This style of leadership has been proven throughout history and never requires one to leave the box. The people that led NASA during the 1960s assembled strong teams of doers, many who were only in their twenties. They found and nurtured those who could work both individually and collaboratively. Knowing that individual effort impacts the outcome of the entire group, they were willing to work to improve individual performance and build trust between team members.
Simplicity and redundancy was built into all of the Apollo spacecraft. According to George Low, the manager of the Apollo Spacecraft Program Office and later the deputy director of NASA, “Build it simple and then double up on as many components or systems as possible so that if one fails the other will take over.” This design philosophy minimized functional interfaces between pieces of hardware, which allowed contractors to work on their own projects independently. Hardware underwent extensive testing to ensure reliability, and thousands of tests were conducted day after day for the duration of the program.
Through extremely detailed, realistic, and repetitive simulations, teams of mission controllers, flight crews, and contractors were able to practice and hone their skills. Mission rules and flight procedures were created allowing everyone to develop the resilience necessary to effectively react to issues as they occurred. Challenges are rarely solved by creating more detailed calculations, but rather by a teams’ ability to think differently beforethings go wrong and develop detailed strategies should that occur. A fear of failure often keeps people from reaching their full potential, impeding their growth. Through the use of regular and repeated simulations, leadership was able to remove the negative connotation of failure. “What if” became a driving force within Apollo’s development, designed to “expand the box” so that thinking outside of it wouldn’t be necessary during split-second decisions when lives were at stake. Contrary to the high level of emotion displayed in Mission Control during the movie Apollo 13, the team was very calm, and intently focused on their respective tasks, because of the repetitive nature of their training.
Think Big, Execute Small:
Effective leaders are able to “see” a big leap, a possible positive outcome or challenging opportunity, and then visualize and implement each small step necessary to achieve it. NASA leadership ensured that their missions were extremely well planned and executed down to the minute. Making correct decisions was paramount to success and crew safety, but leaders actually listened to their teams despite the time constraints they were under. If their feedback and concerns weren’t valued by leadership, those people were unlikely to fully support decisions, even if they were the correct ones. Gerry Griffin discussed this leadership approach:
We had the perfect arrangement in the early 1960s. NASA leadership would put decisions at the right level. We had a very large group of young people with little experience, but [with] fresh ideas. We had great leadership that understood we hadn’t ever done this before, so they decided to tap into their ideas and actually listen. Good communication was critical. It didn’t matter at what level you were within NASA at that time—if you had something to say, you were encouraged to speak up. I’d see some young man who couldn’t have been more than 25 years old wearing old horned-rimmed glasses stand up and start speaking while everyonelistened. Sometimes their ideas would be rejected, sometimes not, but listening carefully encouraged everyone to actively participate in the process. This kept people motivated and excited despite the pressure and stress.
Planning for each mission included all phases of operation and execution with the intent to gain the maximum experience possible on each successive flight, and learn without stretching the equipment or the people beyond their ability. Despite the short deadline, NASA administration followed the time-tested lesson of the tortoise and the hare; they began by taking the time to plan correctly from the beginning and use what they already knew. This approach ultimately sped up their implementation towards the climax of the program—the lunar landings.
Griffin celebrates with Mission Control after the splashdown of Apollo 13.
At the end of my interview with Griffin, he said, “I knew we were doing something that was really important, and I would frequently think, ‘Hey, this isn’t easy. Let’s not get too far ahead of ourselves and make sure that at the end of the day, it’s a nuts and bolts business where everything has to come together, get bolted together, and work together, without flaw.’”
As I look at the bolts from the Saturn V Launch Umbilical Tower now sitting on my desk, I will forever be reminded how “expanding my box” is a better strategy than thinking outside of it.

## Requirements
1. List the groups that, according to the passage on Apollo leadership, practiced and honed their skills through simulations.
2. Answer these questions from the passage on Apollo leadership.
(a) What role did George Low hold before becoming deputy director of NASA?
(b) Which movie is named as showing a high level of emotion in Mission Control?
(c) What objects are described as sitting on the writer's desk?
3. Reproduce the passage on Apollo leadership from "Simplicity and redundancy" to "of the program.".

## Rows
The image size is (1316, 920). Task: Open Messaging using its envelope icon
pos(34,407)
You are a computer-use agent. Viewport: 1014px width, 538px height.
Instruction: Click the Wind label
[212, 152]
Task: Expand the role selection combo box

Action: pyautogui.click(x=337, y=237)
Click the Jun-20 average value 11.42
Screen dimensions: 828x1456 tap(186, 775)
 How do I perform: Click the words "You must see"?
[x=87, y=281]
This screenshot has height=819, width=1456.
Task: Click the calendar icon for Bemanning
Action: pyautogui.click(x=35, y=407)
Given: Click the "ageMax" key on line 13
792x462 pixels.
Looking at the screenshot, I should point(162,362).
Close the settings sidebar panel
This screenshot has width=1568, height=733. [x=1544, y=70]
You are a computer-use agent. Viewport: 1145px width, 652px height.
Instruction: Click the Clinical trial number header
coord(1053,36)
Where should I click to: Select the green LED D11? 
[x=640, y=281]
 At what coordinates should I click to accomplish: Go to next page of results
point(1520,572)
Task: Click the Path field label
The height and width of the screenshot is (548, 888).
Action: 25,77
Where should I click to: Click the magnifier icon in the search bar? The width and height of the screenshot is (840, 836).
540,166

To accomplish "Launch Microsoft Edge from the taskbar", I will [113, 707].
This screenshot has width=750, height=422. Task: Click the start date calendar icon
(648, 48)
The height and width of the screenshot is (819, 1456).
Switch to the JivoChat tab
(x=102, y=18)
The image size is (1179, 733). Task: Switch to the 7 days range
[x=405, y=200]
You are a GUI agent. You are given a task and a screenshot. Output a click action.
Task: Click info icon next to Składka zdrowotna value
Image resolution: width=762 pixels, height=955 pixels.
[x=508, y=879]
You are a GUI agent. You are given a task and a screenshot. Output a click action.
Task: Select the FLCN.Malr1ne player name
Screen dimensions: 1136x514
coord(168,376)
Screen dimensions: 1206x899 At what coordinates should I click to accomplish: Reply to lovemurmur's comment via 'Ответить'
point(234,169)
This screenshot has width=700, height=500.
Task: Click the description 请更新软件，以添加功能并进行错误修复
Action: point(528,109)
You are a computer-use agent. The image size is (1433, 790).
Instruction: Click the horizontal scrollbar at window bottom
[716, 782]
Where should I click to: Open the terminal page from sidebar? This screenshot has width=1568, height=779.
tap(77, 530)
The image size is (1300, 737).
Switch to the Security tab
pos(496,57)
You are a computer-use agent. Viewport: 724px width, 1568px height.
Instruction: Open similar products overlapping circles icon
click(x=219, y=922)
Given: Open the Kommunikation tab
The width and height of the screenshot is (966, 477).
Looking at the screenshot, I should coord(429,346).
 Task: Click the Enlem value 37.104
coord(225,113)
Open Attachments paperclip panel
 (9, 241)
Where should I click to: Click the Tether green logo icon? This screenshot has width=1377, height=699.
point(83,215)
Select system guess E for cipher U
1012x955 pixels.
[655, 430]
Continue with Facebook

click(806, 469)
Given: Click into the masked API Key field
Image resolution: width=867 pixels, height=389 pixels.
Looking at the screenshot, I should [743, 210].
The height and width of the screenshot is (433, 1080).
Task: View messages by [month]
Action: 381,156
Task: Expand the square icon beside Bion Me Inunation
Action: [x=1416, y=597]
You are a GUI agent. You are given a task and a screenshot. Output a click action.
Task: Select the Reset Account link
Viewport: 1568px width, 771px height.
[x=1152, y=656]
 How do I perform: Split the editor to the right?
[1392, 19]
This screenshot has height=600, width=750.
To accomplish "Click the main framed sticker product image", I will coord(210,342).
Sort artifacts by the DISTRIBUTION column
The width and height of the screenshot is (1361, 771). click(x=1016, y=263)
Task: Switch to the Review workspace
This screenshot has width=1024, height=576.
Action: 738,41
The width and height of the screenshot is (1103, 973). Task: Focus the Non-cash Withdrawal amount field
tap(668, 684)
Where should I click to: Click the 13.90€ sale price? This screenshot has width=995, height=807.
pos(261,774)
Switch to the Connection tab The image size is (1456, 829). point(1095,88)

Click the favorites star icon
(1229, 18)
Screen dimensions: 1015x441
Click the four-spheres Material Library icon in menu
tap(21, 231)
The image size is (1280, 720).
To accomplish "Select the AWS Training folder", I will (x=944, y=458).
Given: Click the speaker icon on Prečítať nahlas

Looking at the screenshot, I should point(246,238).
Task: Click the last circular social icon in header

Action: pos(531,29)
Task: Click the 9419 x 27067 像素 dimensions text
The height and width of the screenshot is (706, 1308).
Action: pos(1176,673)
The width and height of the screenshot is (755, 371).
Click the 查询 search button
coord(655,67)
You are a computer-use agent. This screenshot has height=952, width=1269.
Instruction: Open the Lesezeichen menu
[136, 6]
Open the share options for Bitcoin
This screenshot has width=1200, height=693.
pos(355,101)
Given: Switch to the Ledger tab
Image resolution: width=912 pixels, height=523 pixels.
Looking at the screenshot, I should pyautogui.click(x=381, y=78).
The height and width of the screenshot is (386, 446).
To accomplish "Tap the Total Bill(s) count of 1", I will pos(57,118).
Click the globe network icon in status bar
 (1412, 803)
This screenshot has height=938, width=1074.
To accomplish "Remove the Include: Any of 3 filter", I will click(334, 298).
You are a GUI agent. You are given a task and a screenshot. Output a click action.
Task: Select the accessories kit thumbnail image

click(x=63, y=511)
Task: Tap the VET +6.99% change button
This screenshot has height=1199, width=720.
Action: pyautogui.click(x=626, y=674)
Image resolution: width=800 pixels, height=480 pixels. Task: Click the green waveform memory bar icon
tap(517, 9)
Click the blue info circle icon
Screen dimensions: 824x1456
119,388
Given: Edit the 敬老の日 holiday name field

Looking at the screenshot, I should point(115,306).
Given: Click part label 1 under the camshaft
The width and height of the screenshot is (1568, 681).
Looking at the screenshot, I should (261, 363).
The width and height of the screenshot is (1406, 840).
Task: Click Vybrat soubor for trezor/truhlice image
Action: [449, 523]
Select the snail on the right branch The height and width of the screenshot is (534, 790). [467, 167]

## Answers for the tasks
1.
Mission controllers
Flight crews
Contractors

2.
(a) Manager of the Apollo Spacecraft Program Office.
(b) Apollo 13.
(c) Bolts from the Saturn V Launch Umbilical Tower.

3.
Simplicity and redundancy was built into all of the Apollo spacecraft. According to George Low, the manager of the Apollo Spacecraft Program Office and later the deputy director of NASA, “Build it simple and then double up on as many components or systems as possible so that if one fails the other will take over.” This design philosophy minimized functional interfaces between pieces of hardware, which allowed contractors to work on their own projects independently. Hardware underwent extensive testing to ensure reliability, and thousands of tests were conducted day after day for the duration of the program.